Dalam sebuah lomba debat tentang kelalulintasan di Polres Sidoarjo, Jawa Timur, ada peserta yang mengusulkan dispensasi persyaratan usia kepemilikan surat izin mengemudi (SIM). Mereka adalah pelajar SMP yang rata-rata masih berusia 13 tahun. Seusia AQJ. Siswa-siswi itu berharap ada SIM khusus pelajar. Batas usia kepemilikan SIM tidak perlu 17 tahun, tetapi cukup 13 tahun. Syaratnya pun bukan KTP, melainkan hanya kartu pelajar. 

Mereka beragumentasi, membawa motor sendiri meringankan beban orang tua. Biaya transpor irit. Mereka juga merasa telah mahir berkendara. Malahan, orang tua sendiri yang melatih. Sayangnya, mereka belum paham benar bahwa spirit syarat pemegang SIM sebenarnya bukan melulu soal keterampilan berkendara, tetapi juga kemampuan berlalu lintas serta kematangan psikis. 

Berlalu lintas menyangkut sikap disiplin, tertib, peduli, dan tanggung jawab.

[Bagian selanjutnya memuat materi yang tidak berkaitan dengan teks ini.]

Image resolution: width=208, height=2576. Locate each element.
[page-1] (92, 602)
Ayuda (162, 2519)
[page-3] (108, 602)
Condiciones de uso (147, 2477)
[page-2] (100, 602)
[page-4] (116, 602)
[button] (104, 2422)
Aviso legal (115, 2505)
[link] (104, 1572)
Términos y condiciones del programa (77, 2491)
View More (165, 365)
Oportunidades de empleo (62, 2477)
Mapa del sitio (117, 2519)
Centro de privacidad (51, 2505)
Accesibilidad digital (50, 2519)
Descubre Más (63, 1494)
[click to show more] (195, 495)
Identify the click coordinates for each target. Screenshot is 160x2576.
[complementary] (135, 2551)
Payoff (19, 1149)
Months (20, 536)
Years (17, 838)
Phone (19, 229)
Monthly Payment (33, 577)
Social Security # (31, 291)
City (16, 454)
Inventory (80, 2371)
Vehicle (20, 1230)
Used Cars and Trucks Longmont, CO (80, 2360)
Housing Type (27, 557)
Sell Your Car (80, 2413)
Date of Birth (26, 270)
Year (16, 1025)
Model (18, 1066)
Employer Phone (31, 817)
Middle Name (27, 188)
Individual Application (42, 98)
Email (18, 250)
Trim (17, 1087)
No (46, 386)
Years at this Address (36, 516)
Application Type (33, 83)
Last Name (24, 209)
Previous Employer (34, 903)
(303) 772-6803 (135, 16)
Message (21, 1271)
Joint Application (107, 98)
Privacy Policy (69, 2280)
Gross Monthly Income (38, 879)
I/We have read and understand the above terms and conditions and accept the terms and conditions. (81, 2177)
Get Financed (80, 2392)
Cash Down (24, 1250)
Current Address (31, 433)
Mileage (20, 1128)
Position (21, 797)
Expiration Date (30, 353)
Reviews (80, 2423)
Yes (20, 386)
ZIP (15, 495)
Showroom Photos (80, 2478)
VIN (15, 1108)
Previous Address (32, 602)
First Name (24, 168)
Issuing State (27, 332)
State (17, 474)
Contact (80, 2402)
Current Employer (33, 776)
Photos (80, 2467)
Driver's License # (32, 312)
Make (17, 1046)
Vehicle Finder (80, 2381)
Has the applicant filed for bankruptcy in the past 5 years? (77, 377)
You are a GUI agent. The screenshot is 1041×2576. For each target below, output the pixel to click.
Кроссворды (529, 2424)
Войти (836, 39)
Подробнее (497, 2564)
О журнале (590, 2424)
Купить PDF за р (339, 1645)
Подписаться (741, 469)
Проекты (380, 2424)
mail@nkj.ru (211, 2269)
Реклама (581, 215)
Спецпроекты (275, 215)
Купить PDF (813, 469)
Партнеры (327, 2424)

Berlalu lintas meliputi aspek hukum seperti mengetahui pasal-pasal tertentu dalam UU Nomor 22/2009 tentang Lalu Lintas dan Angkutan Jalan serta memahami dan menaati rambu serta isyarat lampu lalu lintas sampai markah jalan. Kemudian, kematangan sikap sosial seperti memberikan kesempatan kepada penyeberang jalan dan tidak menyalahgunakan trotoar. Juga, aspek psikologis. Yaitu, mampu memberikan rasa aman dan nyaman bagi diri sendiri. Termasuk, kenyamanan orang lain seperti tidak main klakson atau gas serta tidak memotong jalan atau kebut-kebutan. 

Di jalanan, anak-anak berinteraksi dengan macam-macam karakter, usia, dan profesi. Jalan raya menjadi semacam laboratorium belajar. Semacam sekolah dengan para pengendara sebagai gurunya. Ketika sering melihat orang dewasa melanggar aturan lalu lintas, anak-anak berkesimpulan bahwa melanggar aturan itu adalah hal biasa. 

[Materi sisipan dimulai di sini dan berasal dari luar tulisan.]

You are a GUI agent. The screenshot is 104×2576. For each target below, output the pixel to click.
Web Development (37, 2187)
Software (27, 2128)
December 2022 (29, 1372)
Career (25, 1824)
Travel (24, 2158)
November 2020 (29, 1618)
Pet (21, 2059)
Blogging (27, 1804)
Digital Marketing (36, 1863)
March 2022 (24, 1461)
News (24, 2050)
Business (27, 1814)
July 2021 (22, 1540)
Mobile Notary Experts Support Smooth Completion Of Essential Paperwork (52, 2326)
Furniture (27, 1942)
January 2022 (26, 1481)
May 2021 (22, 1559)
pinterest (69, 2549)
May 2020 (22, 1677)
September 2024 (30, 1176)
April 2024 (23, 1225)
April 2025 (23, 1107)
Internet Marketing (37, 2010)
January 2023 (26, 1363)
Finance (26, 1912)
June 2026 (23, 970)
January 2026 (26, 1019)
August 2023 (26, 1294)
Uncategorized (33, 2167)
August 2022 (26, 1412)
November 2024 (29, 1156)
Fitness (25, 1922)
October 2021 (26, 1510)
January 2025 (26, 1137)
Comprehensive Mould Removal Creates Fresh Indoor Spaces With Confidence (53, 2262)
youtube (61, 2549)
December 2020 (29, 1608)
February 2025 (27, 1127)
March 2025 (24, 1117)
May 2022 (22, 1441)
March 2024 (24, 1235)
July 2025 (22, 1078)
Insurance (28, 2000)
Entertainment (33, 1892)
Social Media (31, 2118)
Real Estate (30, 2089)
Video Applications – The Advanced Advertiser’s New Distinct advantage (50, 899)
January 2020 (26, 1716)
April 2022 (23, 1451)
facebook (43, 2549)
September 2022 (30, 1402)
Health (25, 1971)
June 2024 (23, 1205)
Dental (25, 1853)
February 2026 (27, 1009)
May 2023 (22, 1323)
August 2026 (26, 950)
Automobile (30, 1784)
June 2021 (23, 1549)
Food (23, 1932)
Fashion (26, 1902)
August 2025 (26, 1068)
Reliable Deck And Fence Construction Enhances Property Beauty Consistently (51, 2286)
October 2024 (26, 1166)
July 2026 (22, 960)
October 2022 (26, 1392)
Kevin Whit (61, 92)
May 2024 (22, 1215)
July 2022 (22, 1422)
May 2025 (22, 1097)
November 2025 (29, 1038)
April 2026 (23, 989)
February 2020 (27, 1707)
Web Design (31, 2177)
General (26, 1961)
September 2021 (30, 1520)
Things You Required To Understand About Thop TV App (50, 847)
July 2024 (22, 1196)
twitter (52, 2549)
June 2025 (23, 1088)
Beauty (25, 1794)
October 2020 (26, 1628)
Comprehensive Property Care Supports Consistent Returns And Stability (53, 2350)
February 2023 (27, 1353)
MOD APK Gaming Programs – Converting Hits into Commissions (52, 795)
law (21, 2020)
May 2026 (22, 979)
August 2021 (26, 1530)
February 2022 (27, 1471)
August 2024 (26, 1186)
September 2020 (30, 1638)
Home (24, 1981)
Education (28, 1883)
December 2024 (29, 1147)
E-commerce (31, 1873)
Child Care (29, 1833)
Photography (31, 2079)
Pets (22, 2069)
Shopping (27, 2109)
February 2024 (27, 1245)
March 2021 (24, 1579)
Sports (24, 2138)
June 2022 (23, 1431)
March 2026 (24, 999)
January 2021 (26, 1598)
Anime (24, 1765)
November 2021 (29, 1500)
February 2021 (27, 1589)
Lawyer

Apalagi, ketika di boncengan motor atau di dalam mobil, anak-anak menyaksikan sendiri ayah, ibu, atau kakak mereka melanggar lalu lintas. Lalu, lolos dari polisi lalu lintas dengan bangganya. Dalam teori belajar behaviorisme, peng­alaman yang menimbulkan efek senang akan cenderung diulangi. Jalanan adalah pembentuk karakter. Orang dewasa merupakan model terdekat. Anak-anak adalah imitator terbaik. 

Pada 2010, Kepolisian Republik Indonesia dan Kementerian Pendidikan Nasional telah menjalin kerja sama dalam MoU tentang pendidikan lalu lintas dalam pendidikan nasional. Pendidikan kelalulintasan bisa berintegrasi dalam mata pelajaran pendidikan kewarganegaraan (PKn). Bahkan, modul integrasi antara materi kelalulintasan dan PKn sudah terealisasi untuk jenjang pendidikan SD/MI, SMP/MTs, maupun SMA/SMK/MA. Namun, masih sangat kecil sekolah-sekolah yang telah melaksanakannya. 

Sekolah-sekolah sebenarnya telah mendukung mulusnya pencapaian tersebut. Secara intrakurikuler, pendidikan kelalulintasan bisa terintegrasi dalam mata pelajaran. Bahkan bukan hanya PKn. Pendidikan kelalulintasan bisa menjadi pendidikan karakter yang termuat secara tematis-integratif de­ngan beragam mata pelajaran. Misalnya, penggunaan helm dihubungkan dengan anatomi tubuh dalam pelajaran biologi. Materi sains dan teknologi informasi disisipi bahaya berponsel ketika berkendara. Itu klop dengan bidikan Kurikulum 2013 yang menekankan pendidikan karakter. 

Memang pertambahan jumlah kendaraan sangat jomplang dengan penambahan kapasitas jalan. Kepemilikan kendaraan semakin mudah dan murah. Menyerahkan sepenuhnya kepada polisi lalu lintas? Terlalu berat. Seberapa pun polantas berguru ilmu traffic engineering, mereka tetap kewalahan jika pertumbuhan jumlah kendaraan tidak terkendali. 

Karena itu, perilaku pengendara wajib dipersiapkan sejak dini. Pendidikan kelalulintasan bisa menjadi salah satu kecakapan hidup (life skills) bagi gaya hidup (lifestyle) mereka.